Written problem: Copy the data below line for line without changing any wording, and omit the pictures from your copy.

Listing:
::::
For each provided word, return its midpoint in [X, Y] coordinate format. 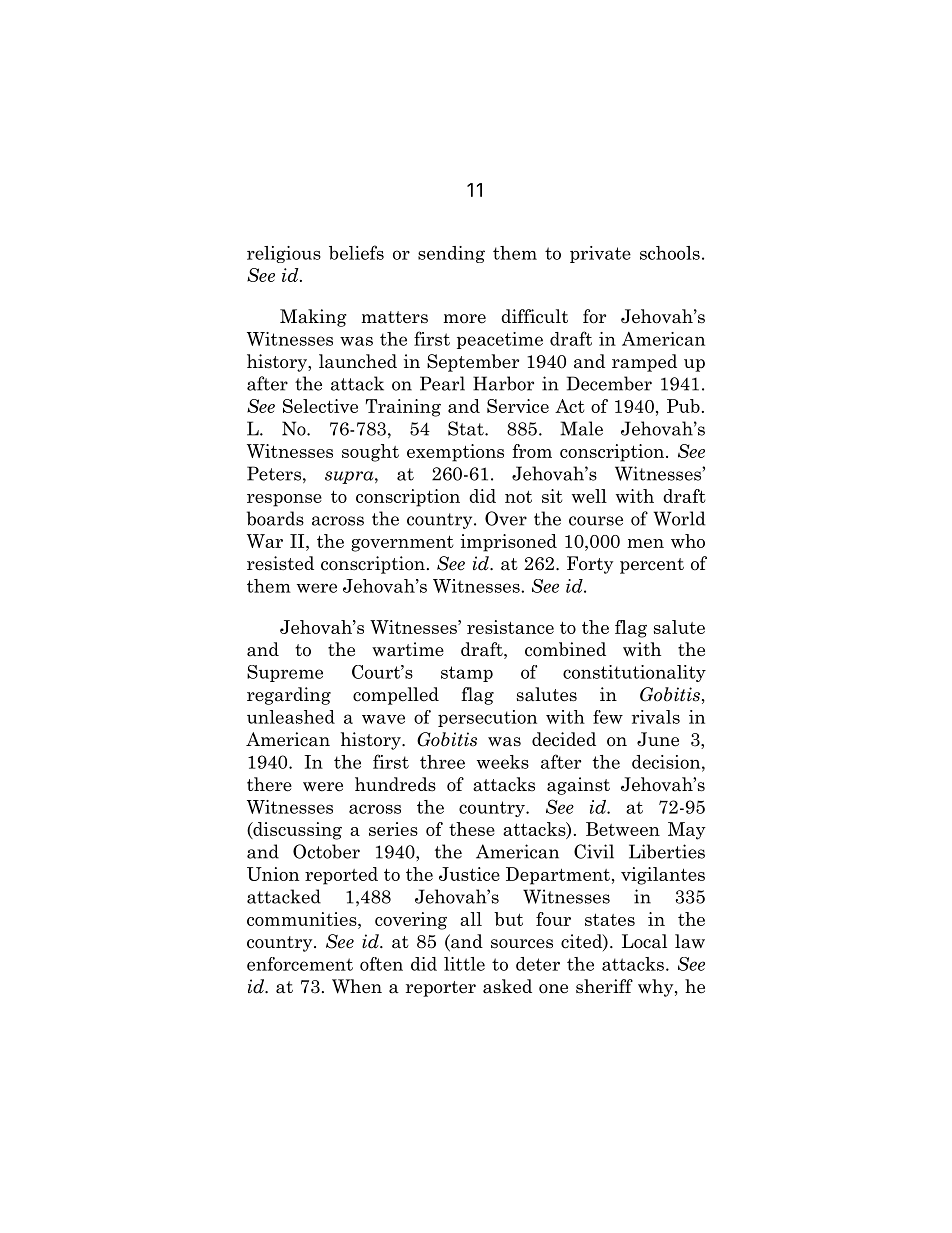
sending [451, 254]
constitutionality [634, 673]
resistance [510, 627]
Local [644, 941]
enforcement [300, 964]
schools [670, 253]
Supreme [285, 673]
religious [284, 254]
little [464, 964]
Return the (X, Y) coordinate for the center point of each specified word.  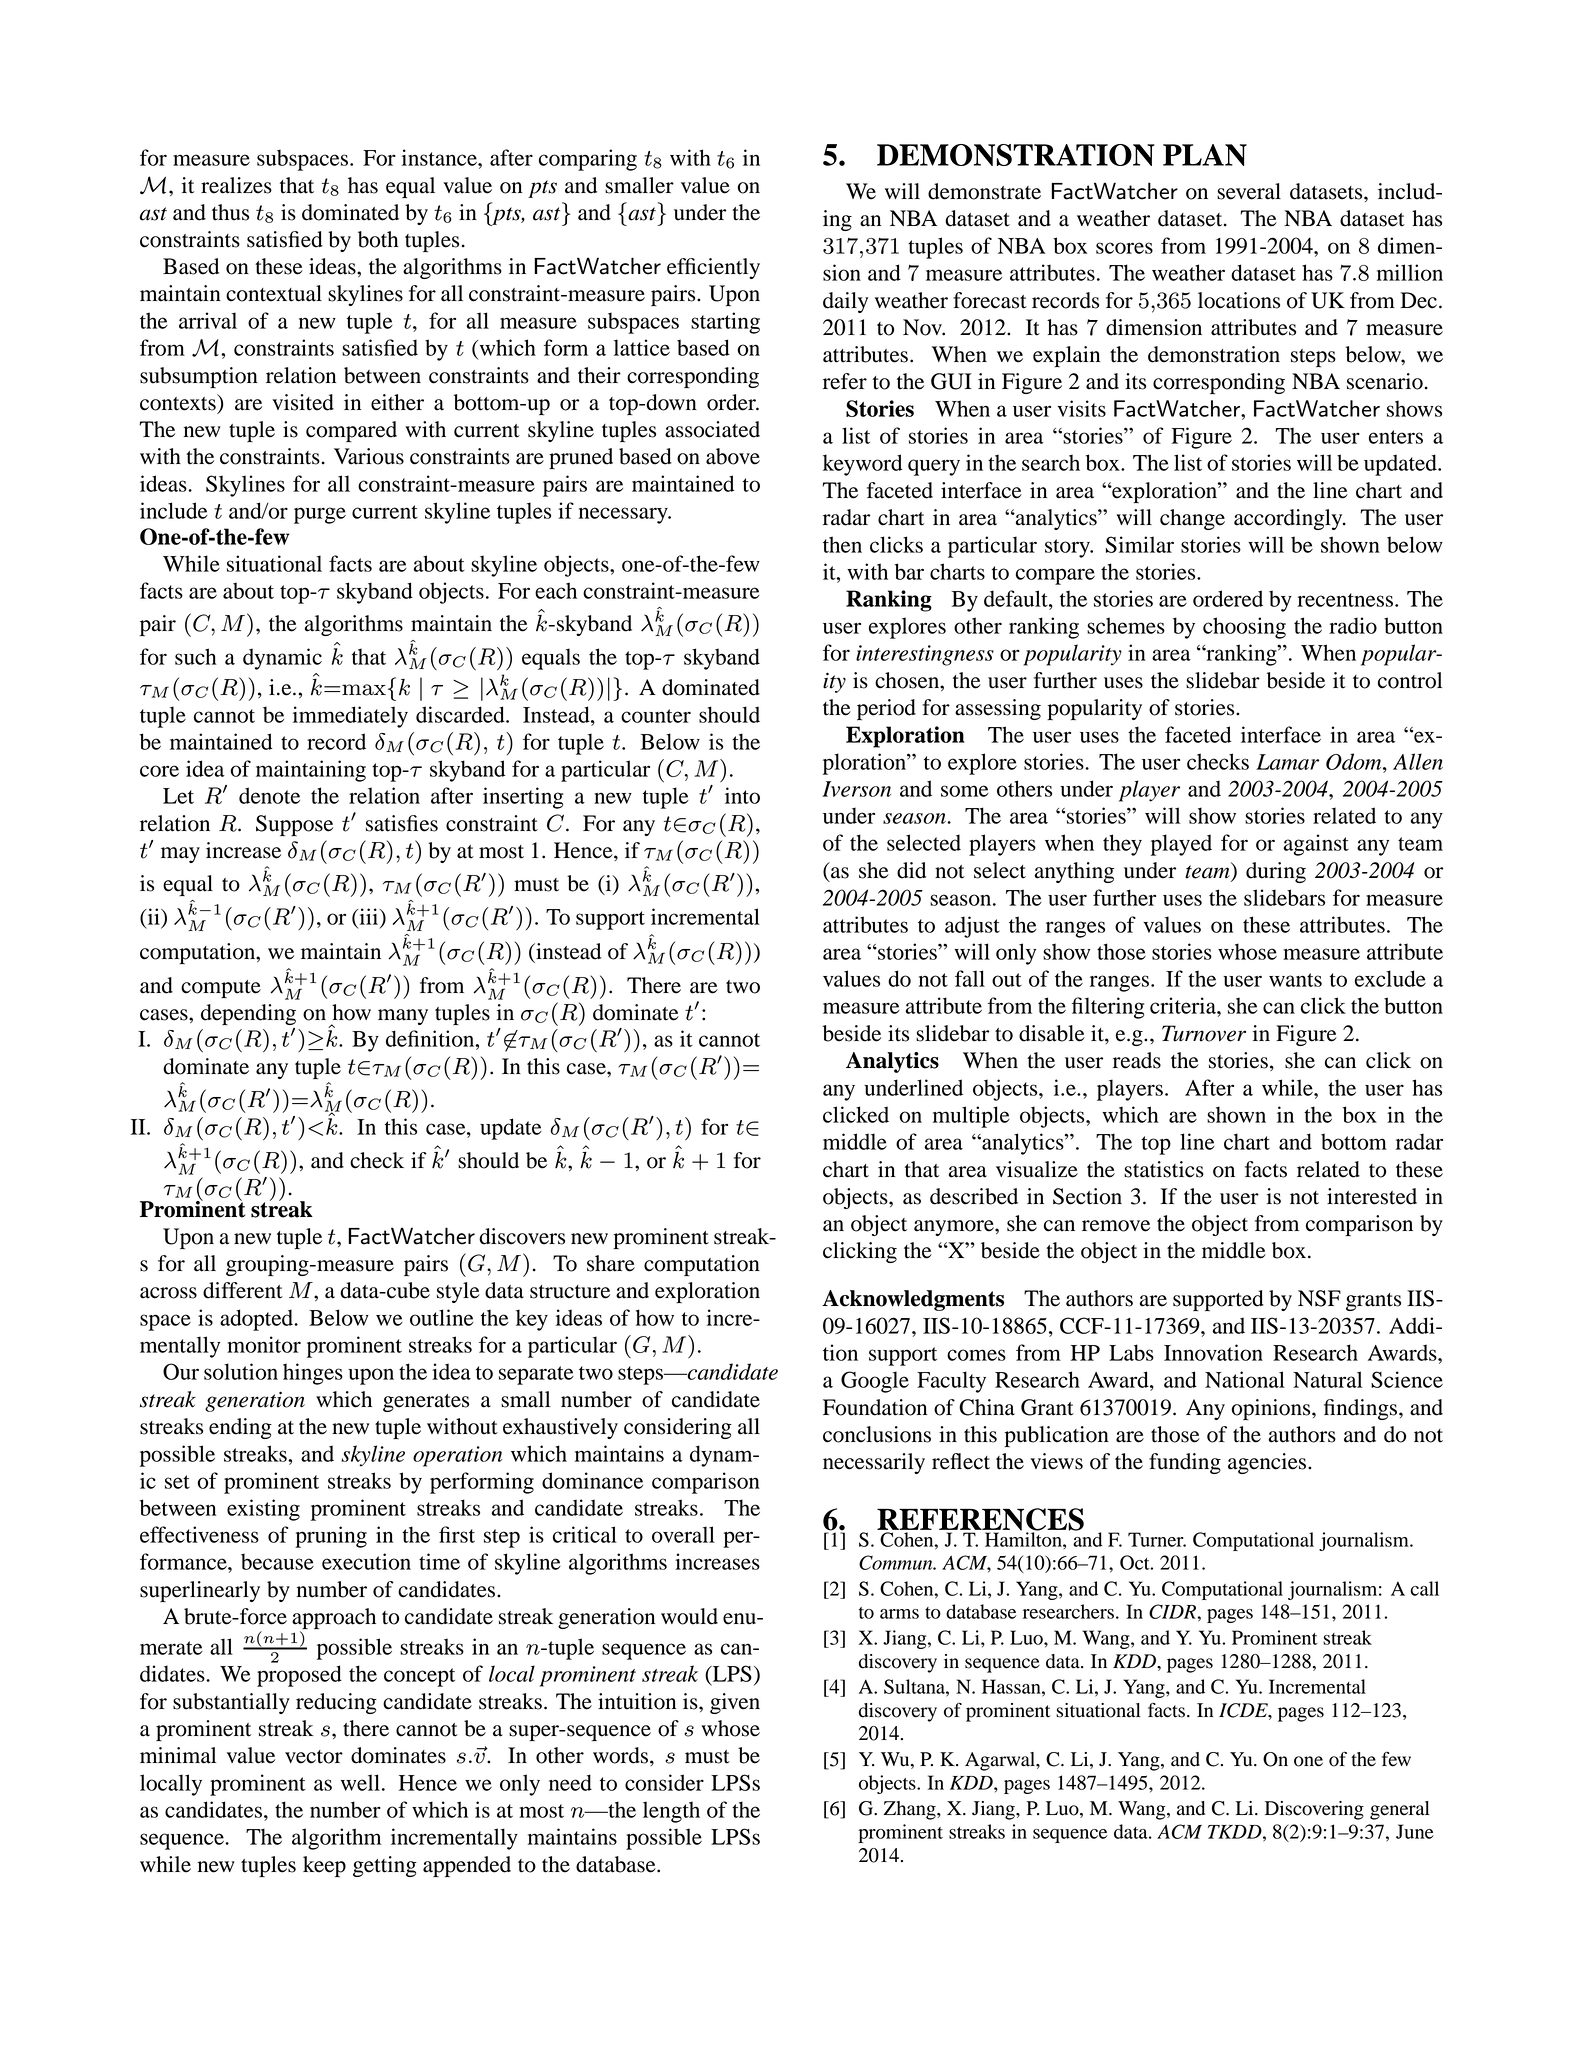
::::
Solution:
For each provided word, return its midpoint in [X, Y] coordinate format. 
sending [451, 254]
constitutionality [634, 673]
resistance [510, 627]
Local [644, 941]
enforcement [300, 964]
schools [670, 253]
Supreme [285, 673]
religious [284, 254]
little [464, 964]
Return the (X, Y) coordinate for the center point of each specified word.  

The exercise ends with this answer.